Having an ingrown toenail can be painful, especially if it goes unnoticed until it is digging into the side of your toe. This small injury can cause significant pain and, in some cases, can make it hard to wear shoes or walk. Over time, it can also worsen, sometimes leading to infections if you don’t properly remove it. Here’s what you need to know about onychocryptosis, the scientific name for ingrown toenails.
What Are Ingrown Toenails?
Ingrown toenails are a common problem many people have. They occur when the corner or the side of a toenail grows into the soft tissues of the toe. When this happens, it typically causes minor swelling, pain, and infection, especially if left untreated. The good news is you don’t have to just “deal with the pain.” Rather, with a few simple steps, you can take care of them right at home.
Common symptoms of ingrown toenails include:
- Inflamed, red skin in the area
- Pain and tenderness, especially if touched
- Swelling of the toe
- Infection development
What Causes Ingrown Toenails to Happen?

+-------+

# [What to do]
Please answer these questions from the text on ingrown toenails:
(a) What is the scientific name for ingrown toenails?
(b) Which parts of the toenail grow into the soft tissues of the toe?
(c) Which listed symptom is worse especially if touched?

# [Supplied material]

+-------+

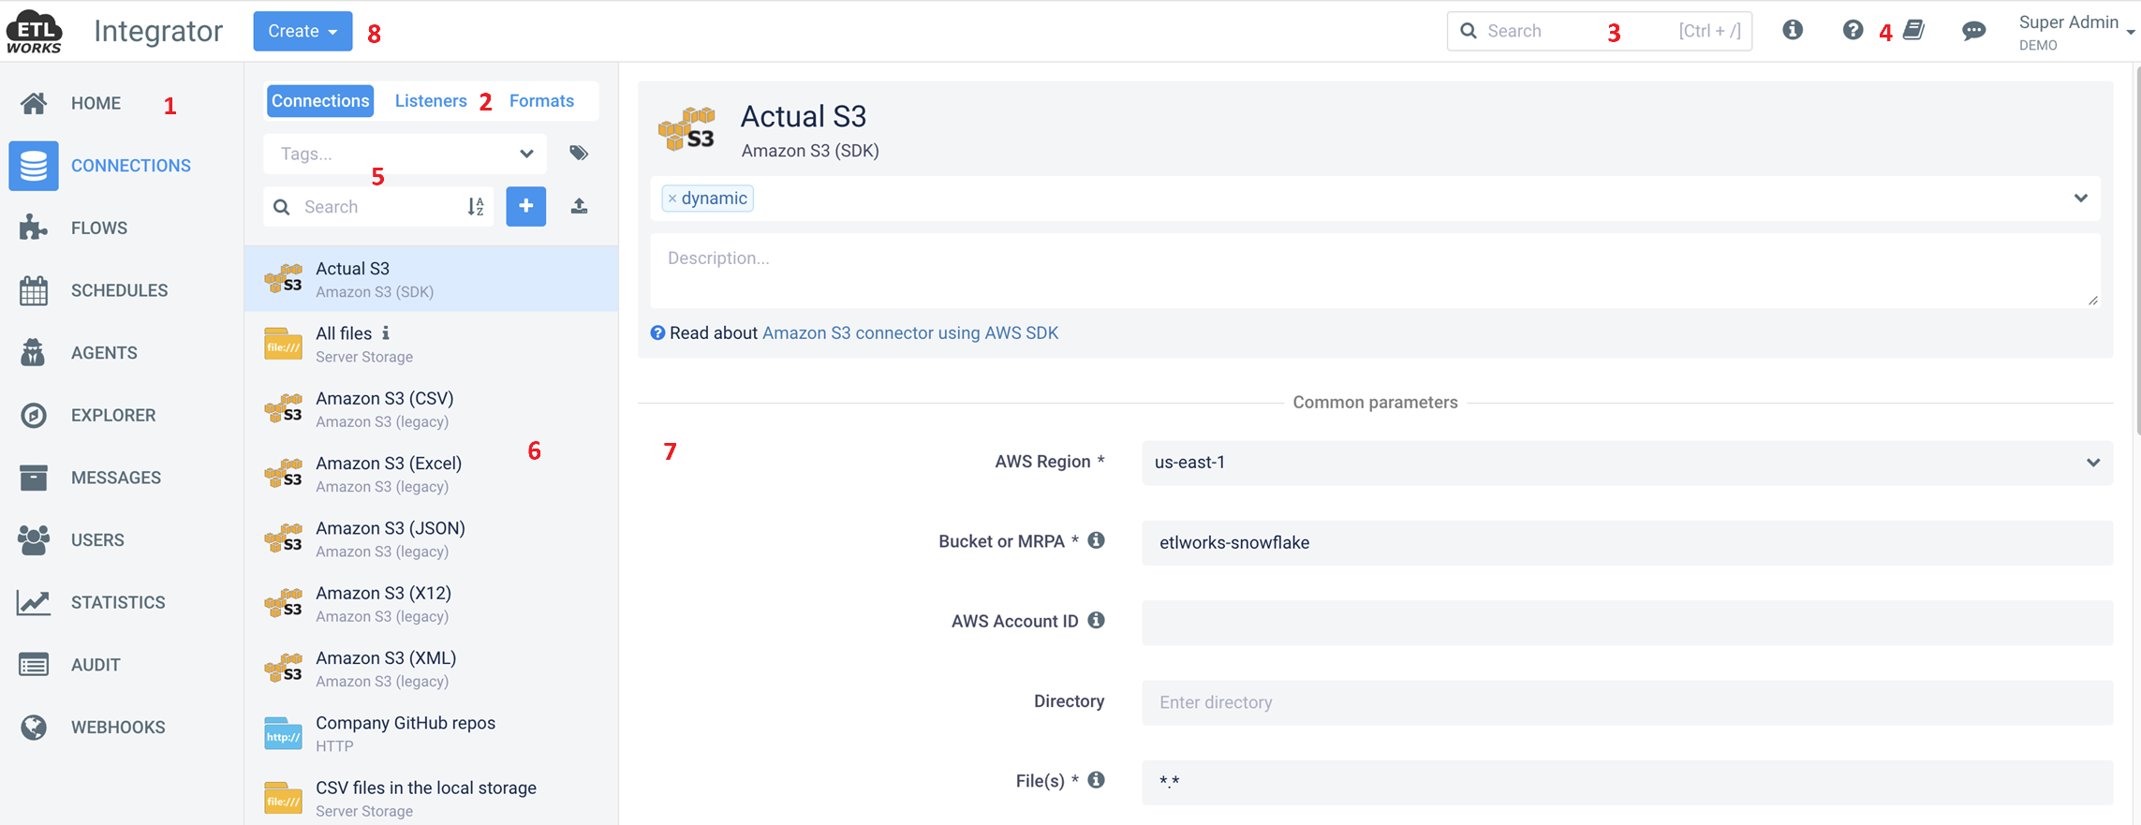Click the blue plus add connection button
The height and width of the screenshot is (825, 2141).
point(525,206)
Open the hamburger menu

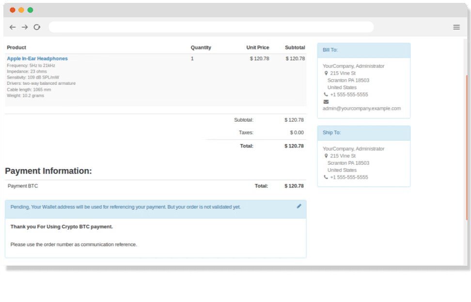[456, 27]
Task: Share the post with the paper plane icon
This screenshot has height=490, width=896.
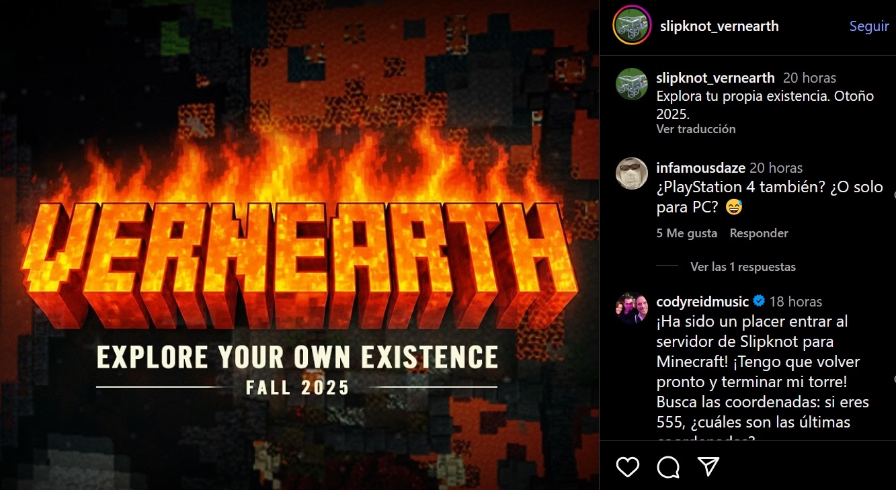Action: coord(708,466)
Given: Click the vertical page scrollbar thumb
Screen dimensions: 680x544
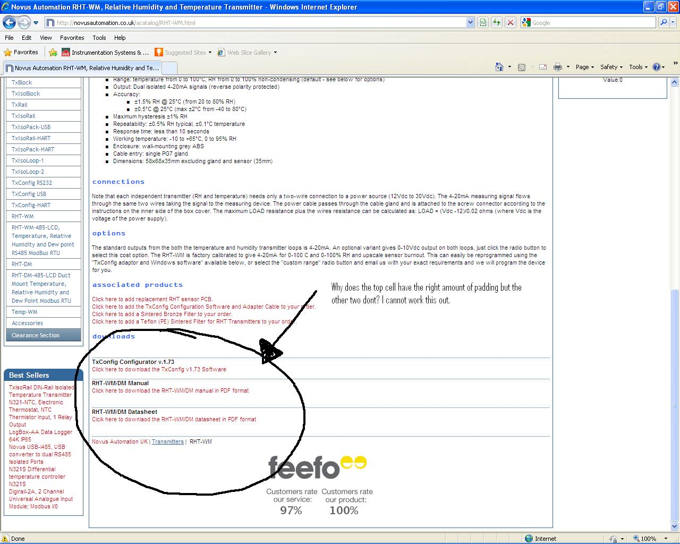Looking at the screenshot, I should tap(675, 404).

+-------+

# [Solution for this exercise]
(a) Onychocryptosis
(b) The corner or the side of the toenail
(c) Pain and tenderness